1. Keeping CMS and Plugins Updated: Regularly updating your CMS platform, plugins, and themes to the latest versions is crucial. Developers frequently release updates to address security vulnerabilities and improve overall performance. By keeping your software up-to-date, you can mitigate many of the vulnerabilities that attackers exploit.
2. Strengthening Administrative Credentials: Ensure that all administrative accounts use strong, unique passwords. Weak passwords are a common entry point for attackers, and using complex passwords can significantly reduce the risk of unauthorized access. Consider implementing multi-factor authentication (MFA) for an additional layer of security.

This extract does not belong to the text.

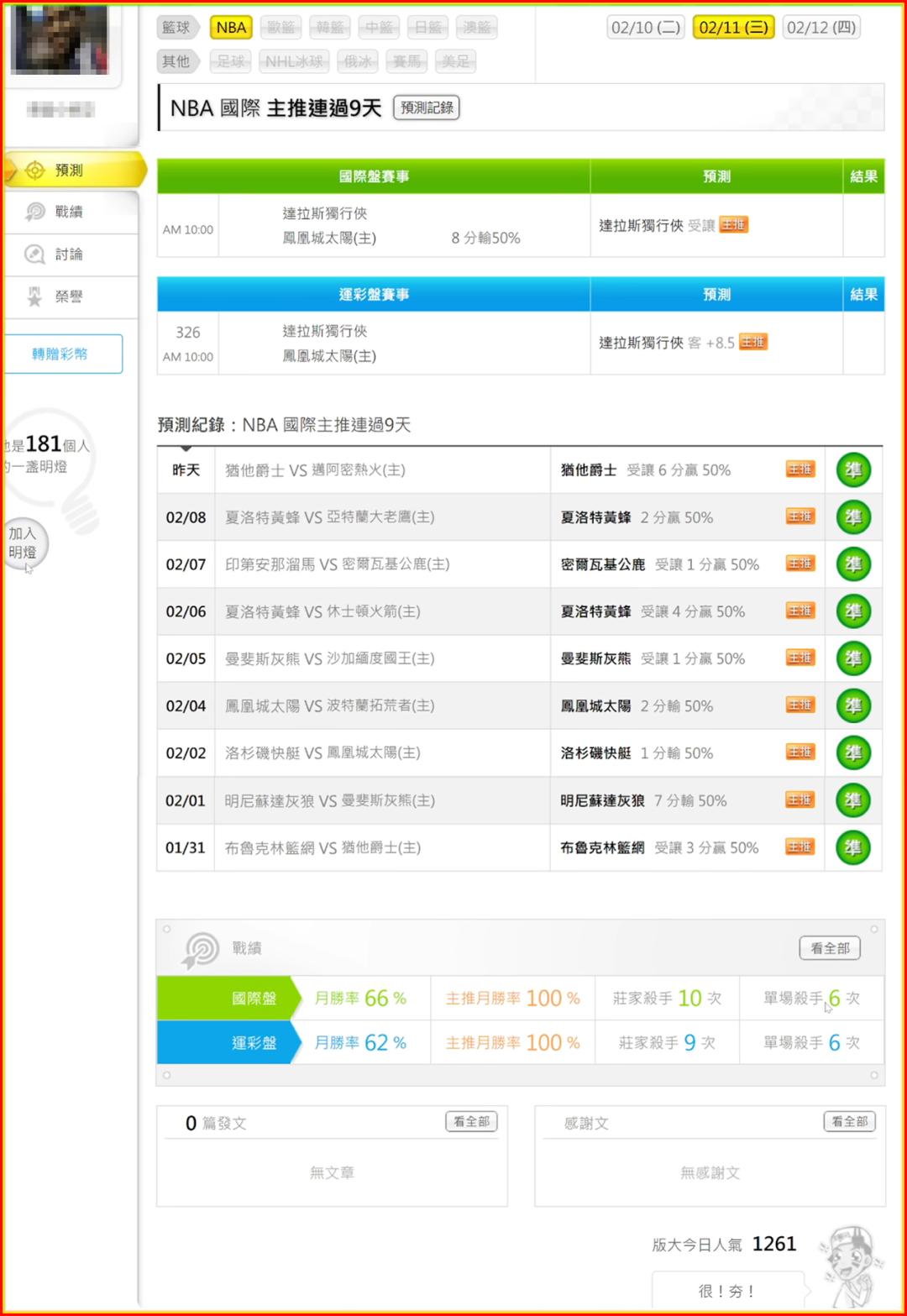Screen dimensions: 907x1316
Task: Click 加入明燈 bubble
Action: [x=24, y=543]
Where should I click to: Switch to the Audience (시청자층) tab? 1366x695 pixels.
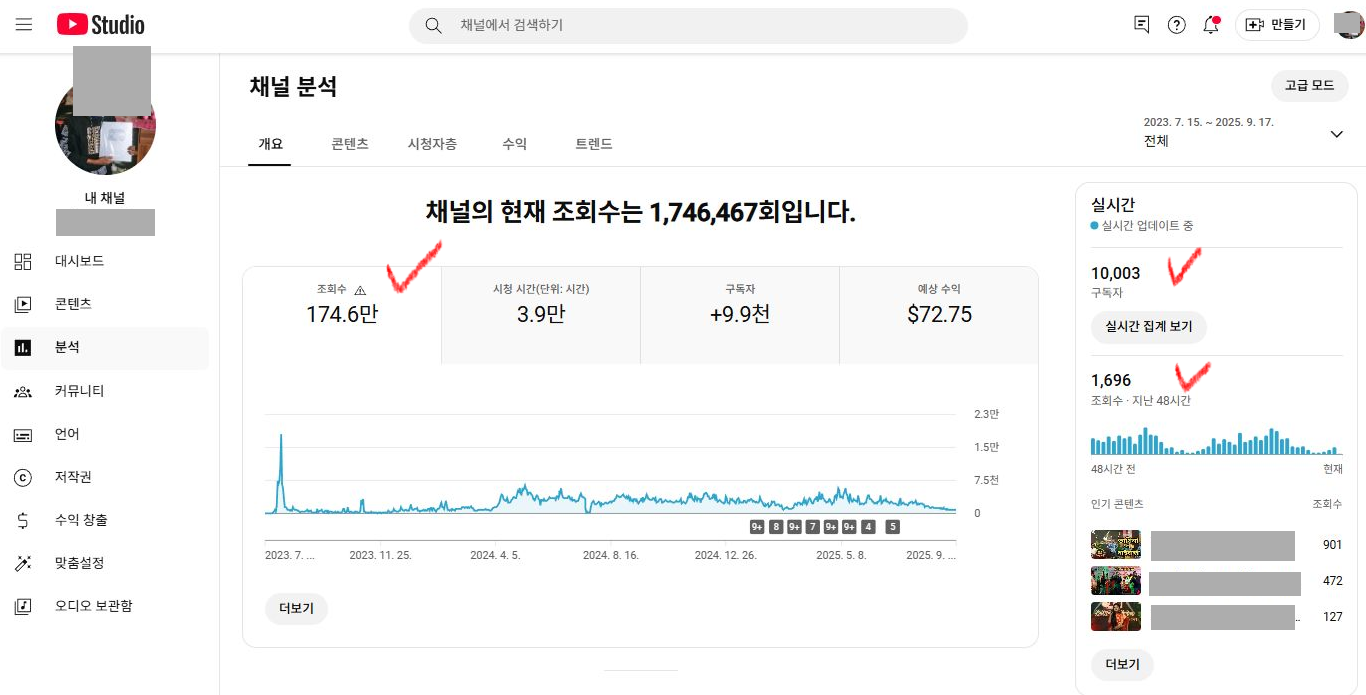coord(432,144)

3. File Integrity Monitoring: Implement file integrity monitoring (FIM) to detect unauthorized changes to website files promptly. FIM tools can alert you to any modifications, allowing you to respond quickly to potential compromises. Regularly review and analyze these alerts to ensure the integrity of your website’s files.
4. Web Application Firewall (WAF): Deploy a web application firewall (WAF) configured to block malicious traffic and defend against hacking attempts targeting e-commerce sites. A WAF can filter out malicious requests and protect your website from various types of attacks, including SQL injection, cross-site scripting (XSS), and DDoS attacks.
5. Regular Security Audits: Conduct regular security audits and vulnerability assessments to identify and remediate potential security gaps proactively. Security audits can help you uncover weaknesses in your website’s infrastructure and take corrective actions before attackers can exploit them.
6. Educating Staff: Educate website administrators and staff about phishing tactics and malware threats. Awareness training can help your team recognize and avoid common threats, such as phishing emails and malicious links.